Enclavada en el límite mismo de Aragón y Castilla, y sin saber a qué carta quedarse; tanto, que de “Aragón” se llama por vía de apellido su capital, aunque a Castilla pertenece, para no desmentir ni aún en esto el nombre de país de los viceversas, como alguien ha llamado al nuestro, se halla mi tierra, pobre como pocas, honrada cual ninguna, tozuda y aferrada a sus ideas y costumbres para justificar su sobrenombre, noblota, bien hablada y no peor educada, como buena castellana, y víctima en fin, al par que las demás regiones sus hermanas, de centralismos y encadenamientos, argolla de nuestras libertades regionales, freno de sus iniciativas, valla de sus legítimas esperanzas, rémora de su progreso, y esponja que al borrar caracteres y costumbres, destruyó la belleza del todo nacional.
Allá en sus tiempos, según en libros anda, tenía este país su vida, administración y organización propias, y sus hijos, conocedores de la riqueza (pues no hay duda que por entonces la había) de la tierra, repartían y cargaban los tributos y gavelas sobre industrias y personas que podían satisfacerlos, dejando libres y desarrollarse al calor de exquisitos cuidados a las que de nuevo se implantaban; arrimando el hombro, las que la experiencia había hecho conocer como viables en beneficio de las recién nacidas hermanas. Y aún dicen los que tales cosas refieren, que así vivían tan campantes aquellas buenas gentes, que a la cuenta no vieron más allá de sus narices.
Porque hoy que tanto hemos adelantado, a la vista está que nos las amañamos de modo bien distinto; todos tiran por igual del pesado armatoste de las cargas públicas; y cuando más sucede, que si algún pelagatos tiene que gastar todas sus fuerzas en apechugar con su parte, y agobiado por la onerosa carga perece en la contienda, arrastran, los que tiran, su cadáver por algún tiempo en el mismo sentido del común esfuerzo, hasta que convenido el que dirige de que aquello es un estorbo, si no por caridad, por conveniencia, abandona el fúnebre despojo en medio del camino; y el vehículo sigue dando tumbos por la vía del progreso, sin más novedad que algo más de trabajo para los que han sobrevivido y siguen tirando.
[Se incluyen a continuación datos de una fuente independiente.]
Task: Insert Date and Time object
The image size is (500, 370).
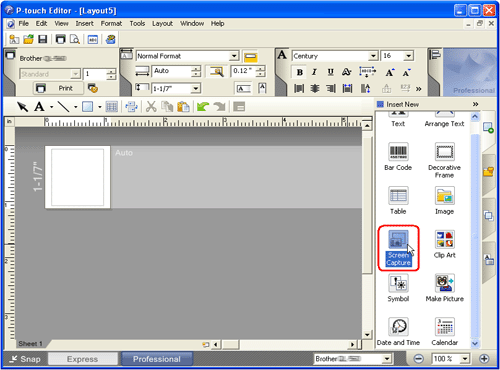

Es, pues, mi tierra una de estas víctimas, que si no ha echado ya los bofes por la boca, los tiene atravesados en el gañote, y no es extraño; país pobre, pero equiparado a los ricos, y forcejeando al igual que éstos en el susodicho tiro, sus fuerzas se agotan de día en día, sus terrenos se ven adjudicados a la implacable Hacienda; y entre ésta y la usura, que si no es su hermana, lo parece, van a hacer un ideal en este terreno del cesante aquel que inventó la sardina perpetua mojando pan en la sombra; ¡y pan que tuvieran para mojar estos infelices!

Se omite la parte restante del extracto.